▸ What you will do:
The entries below must be retyped exactly. Pictures are to be omitted.

[Extracted data entries]
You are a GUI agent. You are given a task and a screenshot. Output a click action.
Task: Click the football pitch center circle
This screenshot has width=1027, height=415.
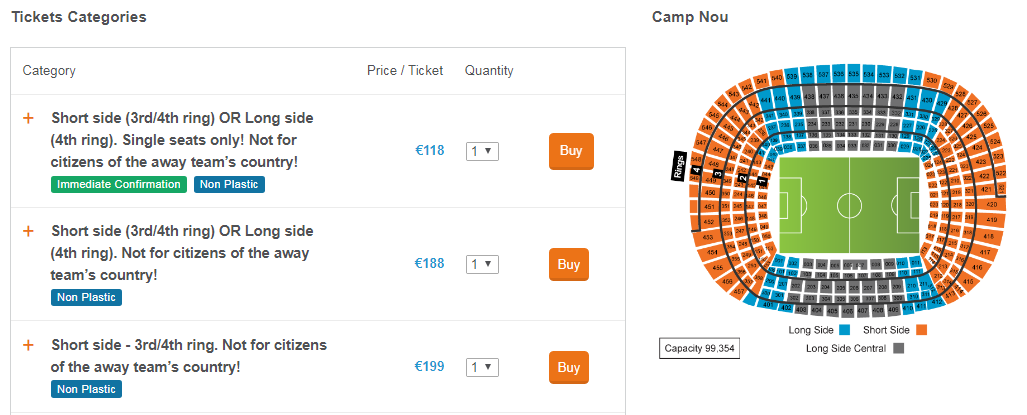tap(849, 206)
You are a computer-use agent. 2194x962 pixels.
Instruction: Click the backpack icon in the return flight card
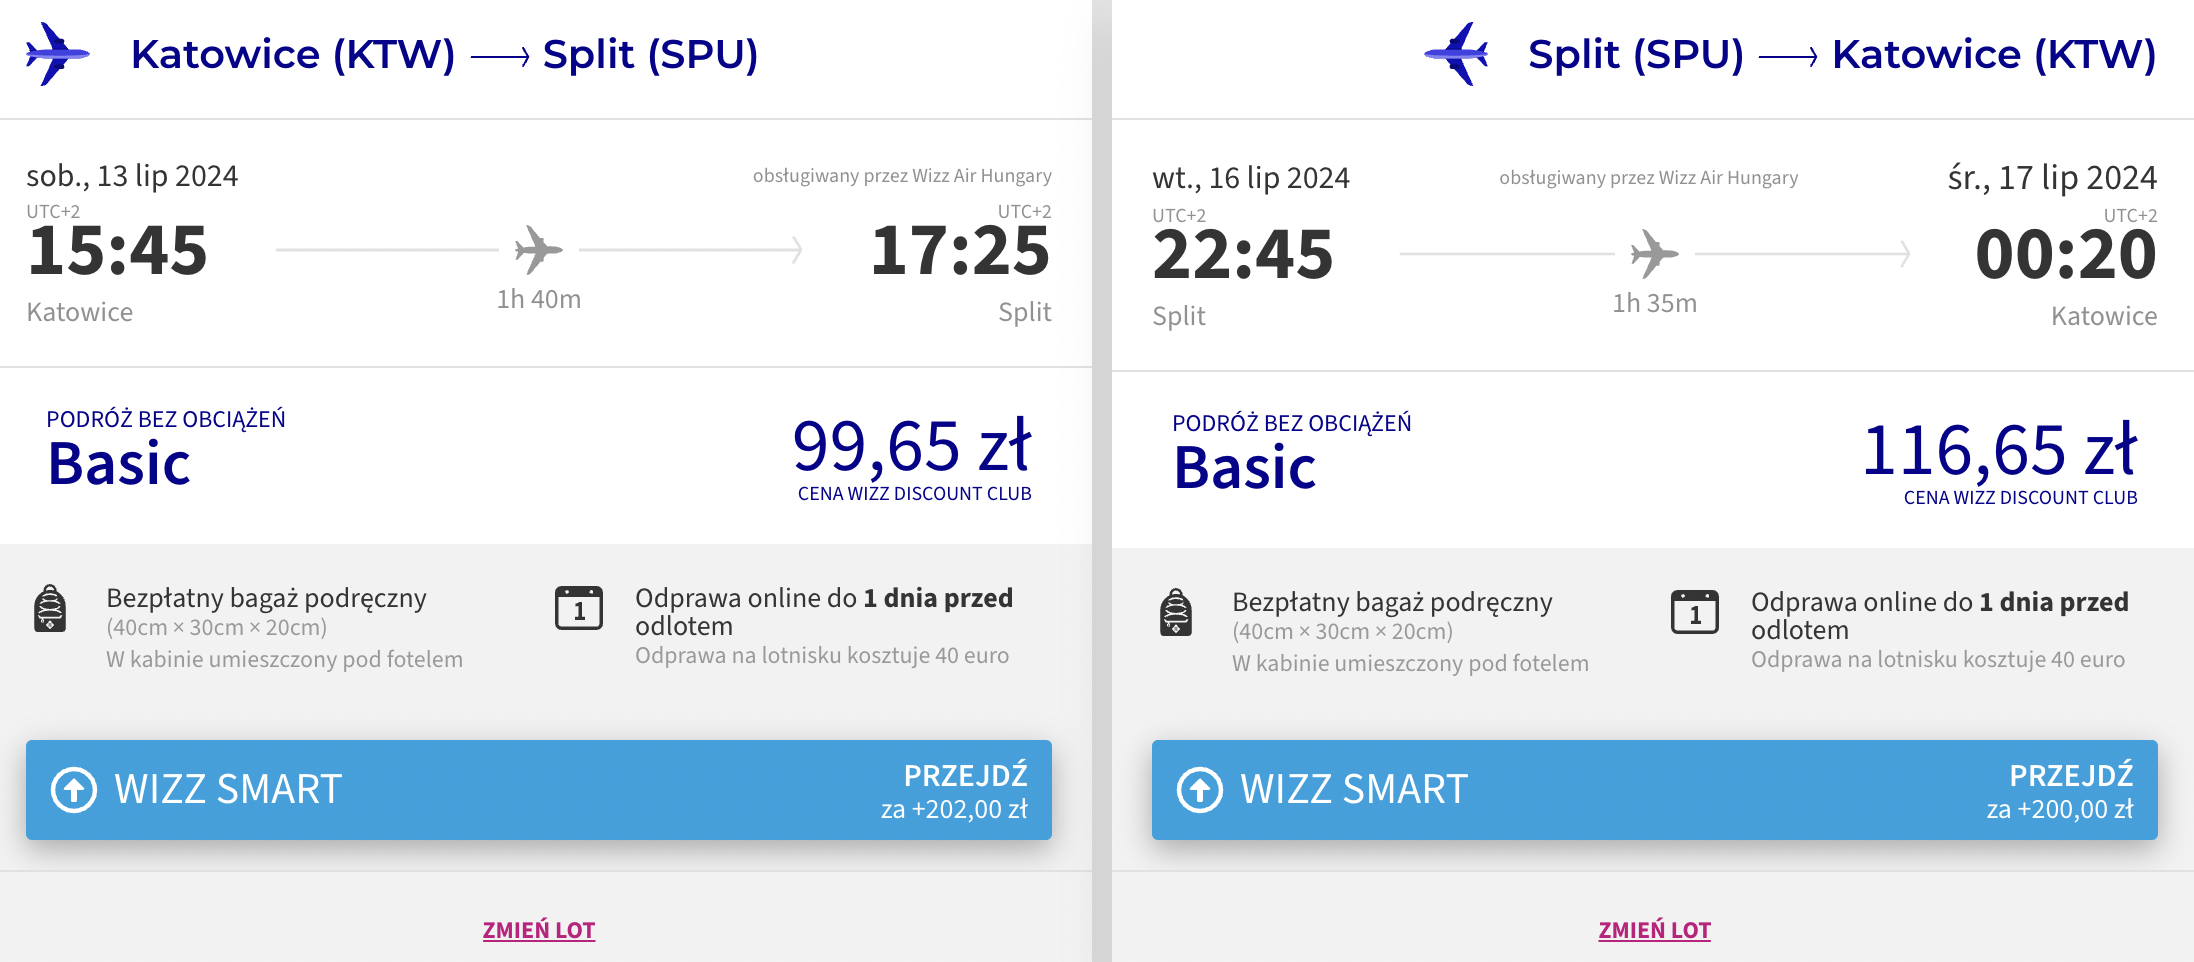pyautogui.click(x=1176, y=612)
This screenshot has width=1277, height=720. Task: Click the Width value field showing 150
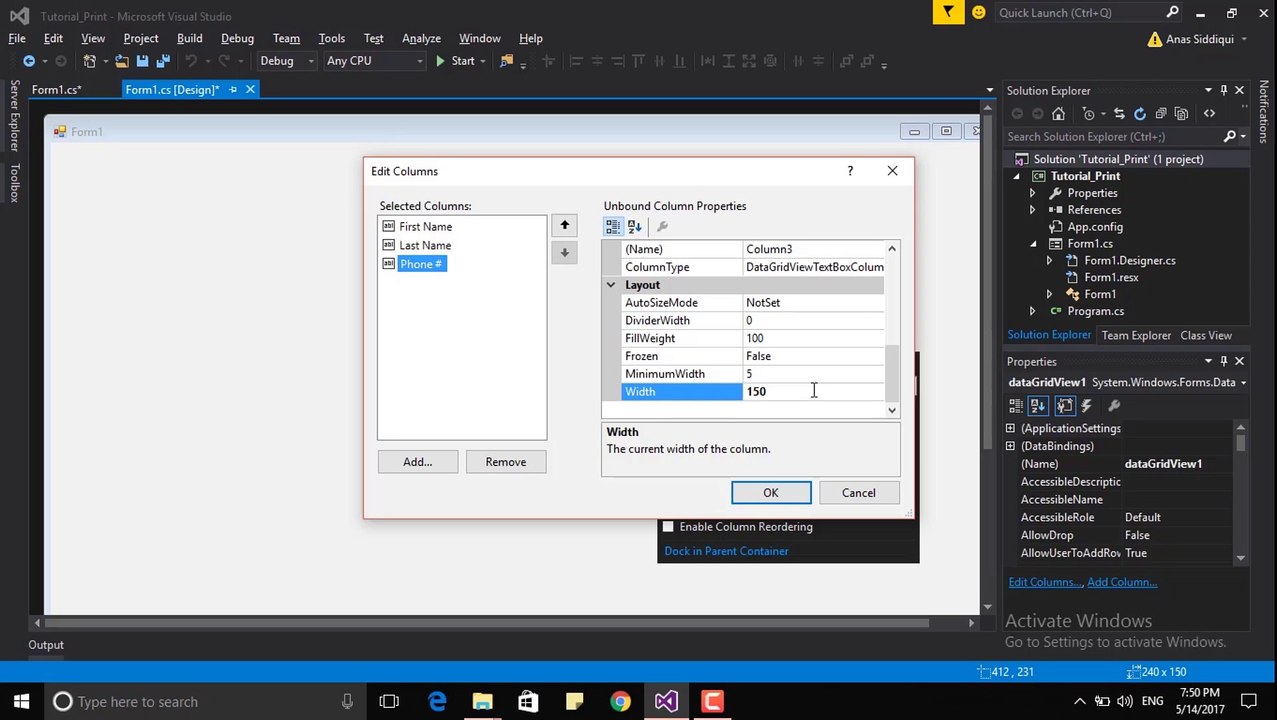[x=814, y=392]
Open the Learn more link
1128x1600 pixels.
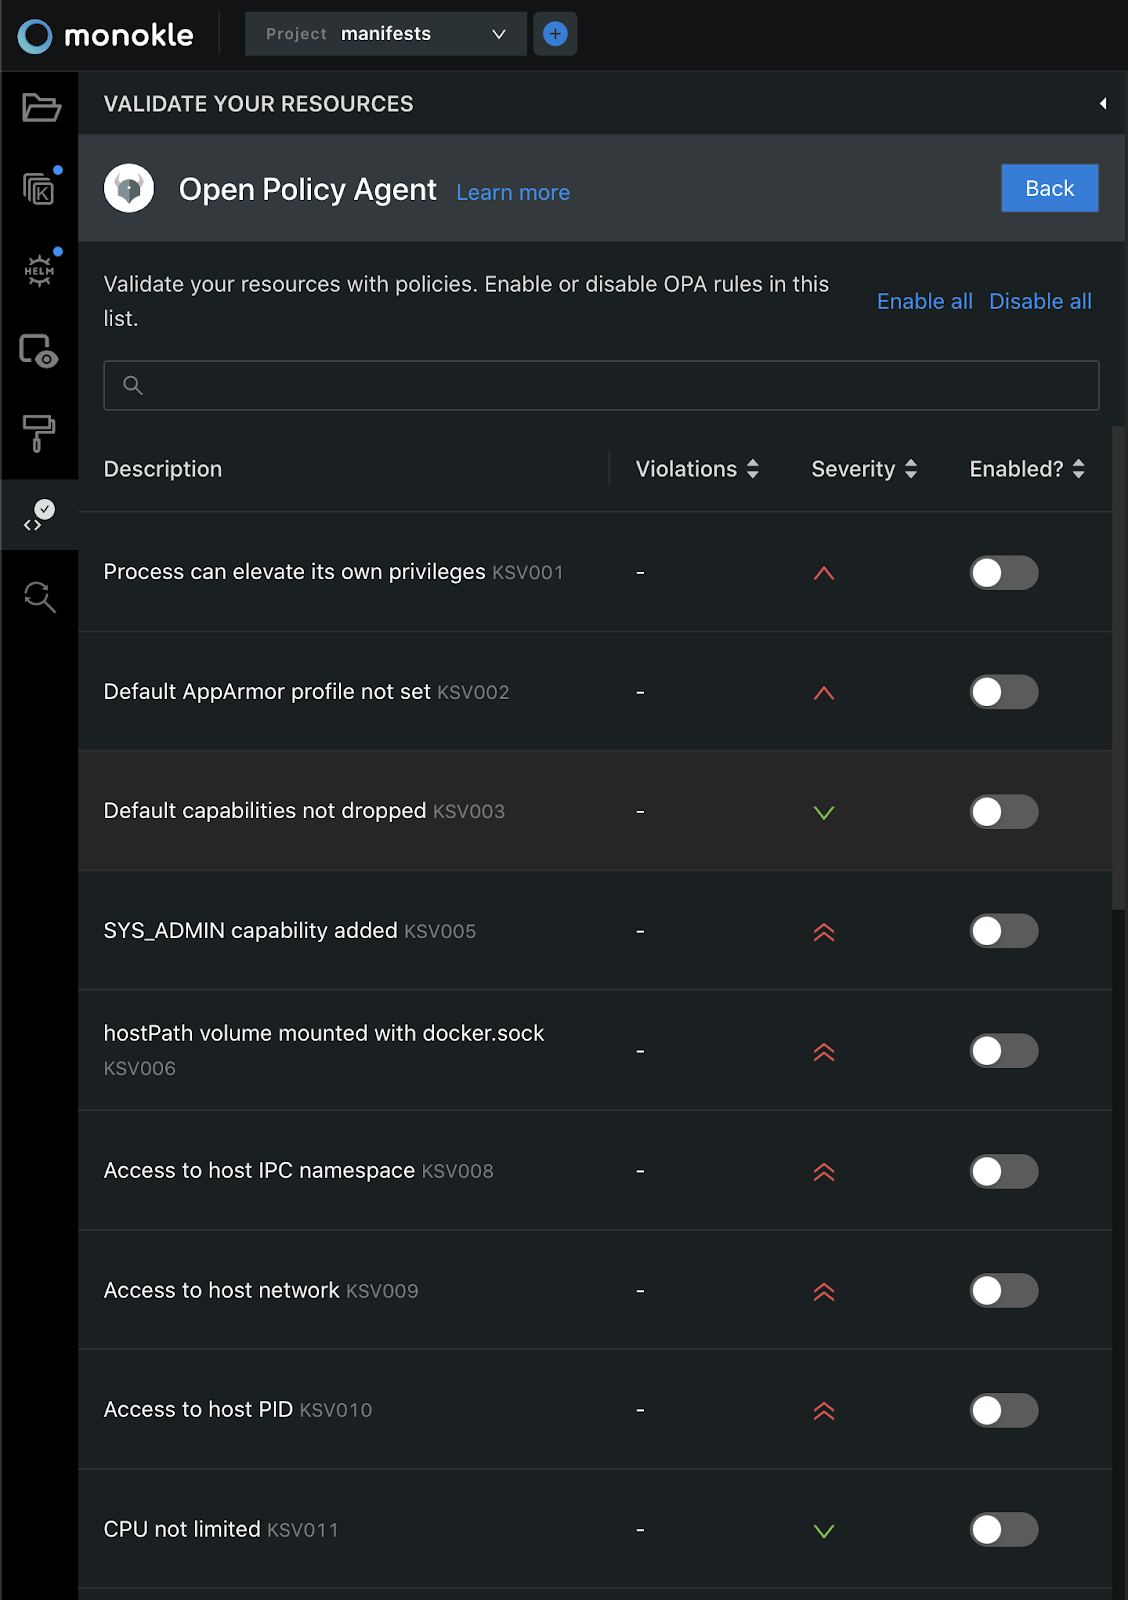click(513, 192)
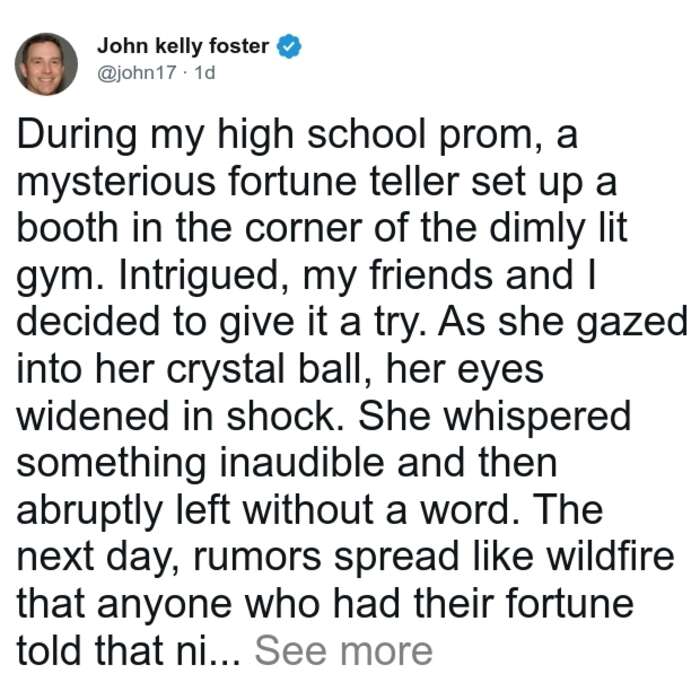The width and height of the screenshot is (700, 700).
Task: Expand the post with See more
Action: tap(343, 651)
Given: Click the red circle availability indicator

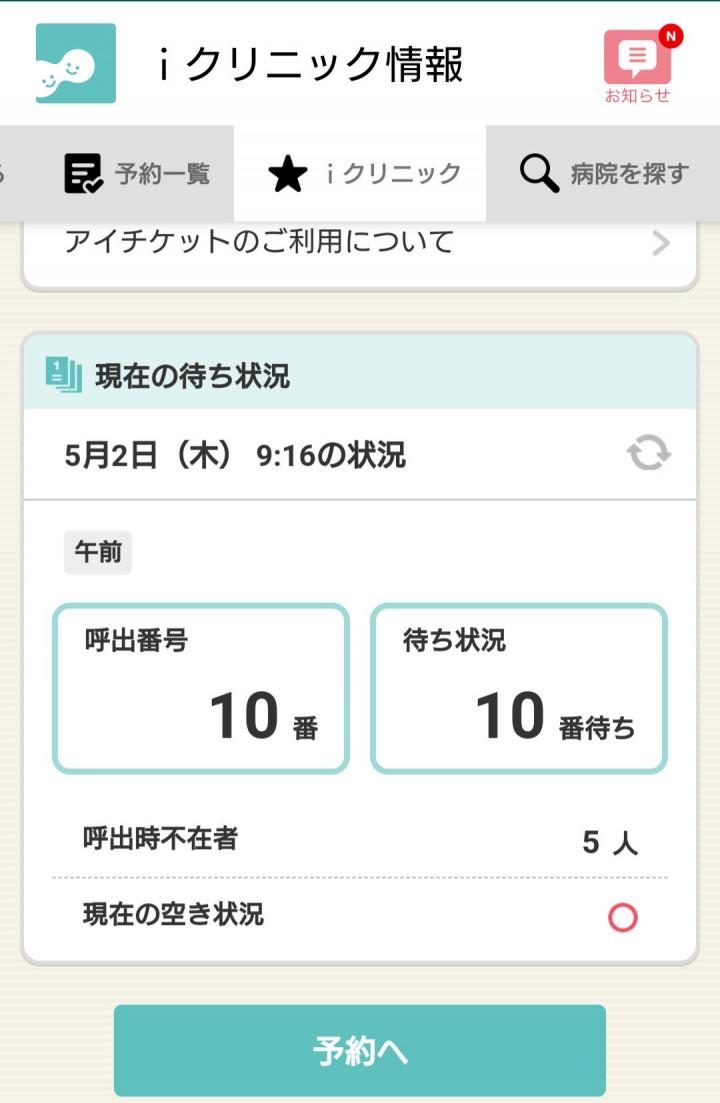Looking at the screenshot, I should (622, 917).
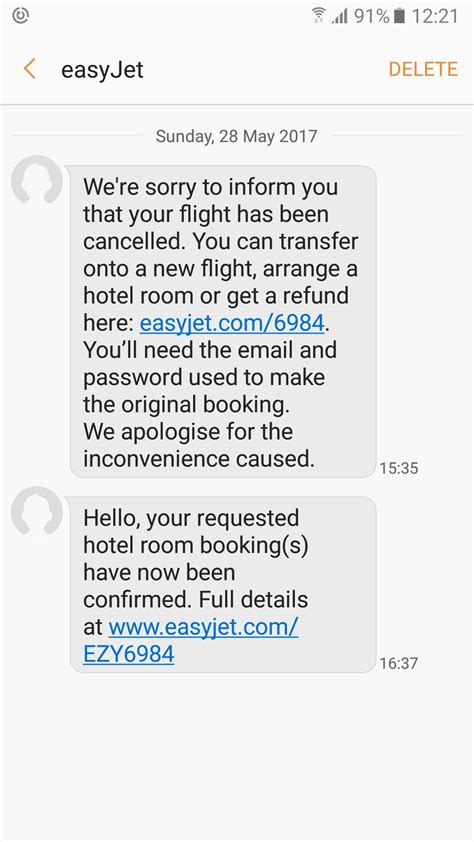The image size is (474, 842).
Task: Tap the DELETE button
Action: [x=423, y=69]
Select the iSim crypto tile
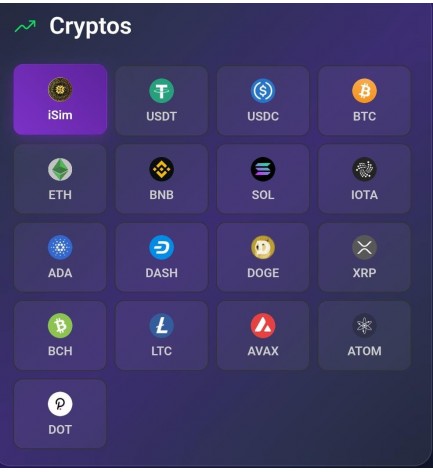433x472 pixels. (60, 99)
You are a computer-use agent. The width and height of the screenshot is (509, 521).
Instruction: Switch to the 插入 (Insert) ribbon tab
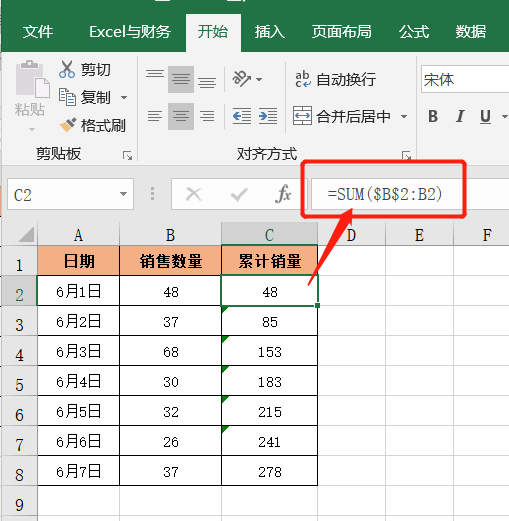(x=269, y=32)
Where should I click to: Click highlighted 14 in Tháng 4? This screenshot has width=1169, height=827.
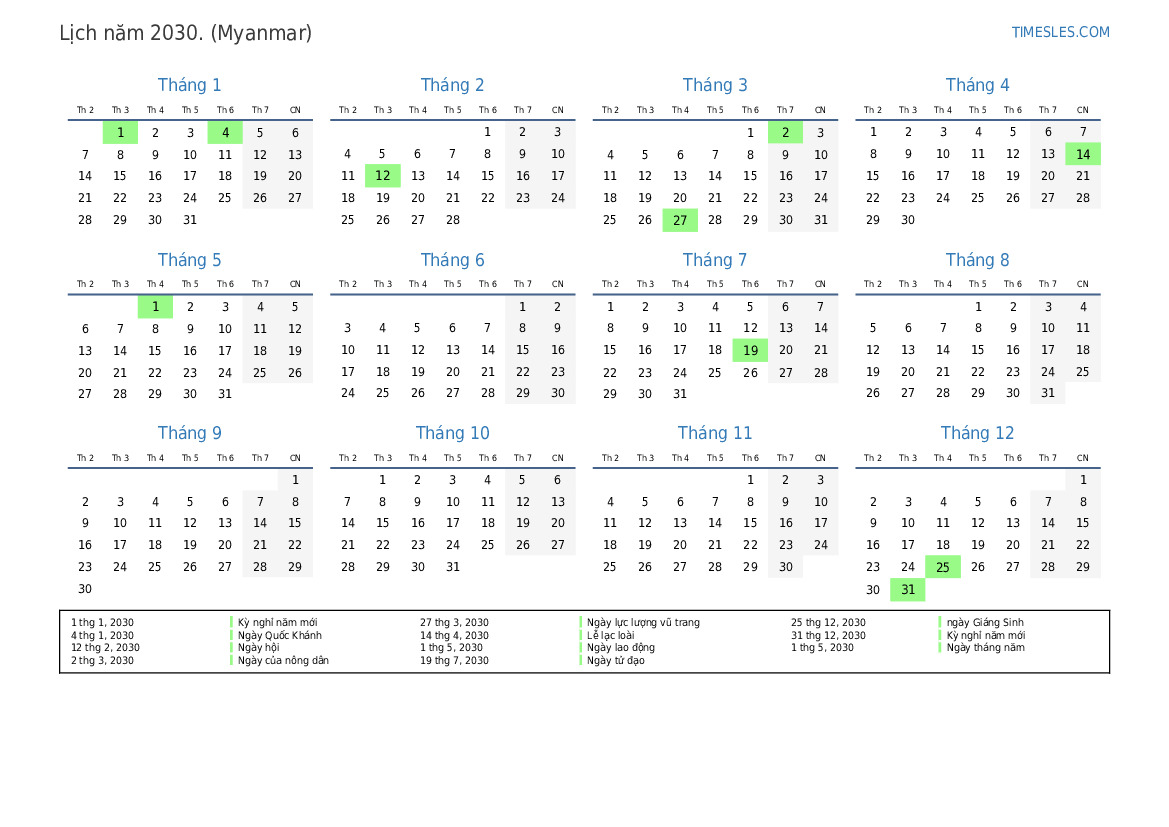point(1083,154)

▸ Solved exercise:
You are a GUI agent. You are given a task and a screenshot. Output a click action.
Task: Click the football pitch center circle
This screenshot has width=1027, height=415.
tap(849, 206)
You are a computer-use agent. 2194x962 pixels.
Instruction: Click the backpack icon in the return flight card
pyautogui.click(x=1176, y=612)
This screenshot has width=1277, height=720. Task: Click the Width value field showing 150
[x=814, y=392]
Open the Learn more link
1128x1600 pixels.
click(513, 192)
The width and height of the screenshot is (700, 700).
Task: Expand the post with See more
Action: tap(343, 651)
Given: Click the red circle availability indicator

Looking at the screenshot, I should (622, 917).
The image size is (474, 842).
Task: Tap the DELETE button
Action: [x=423, y=69]
Select the iSim crypto tile
433x472 pixels. (60, 99)
You are a computer-use agent. The width and height of the screenshot is (509, 521).
Instruction: Switch to the 插入 (Insert) ribbon tab
(x=269, y=32)
Where should I click to: Click highlighted 14 in Tháng 4? This screenshot has width=1169, height=827.
point(1083,154)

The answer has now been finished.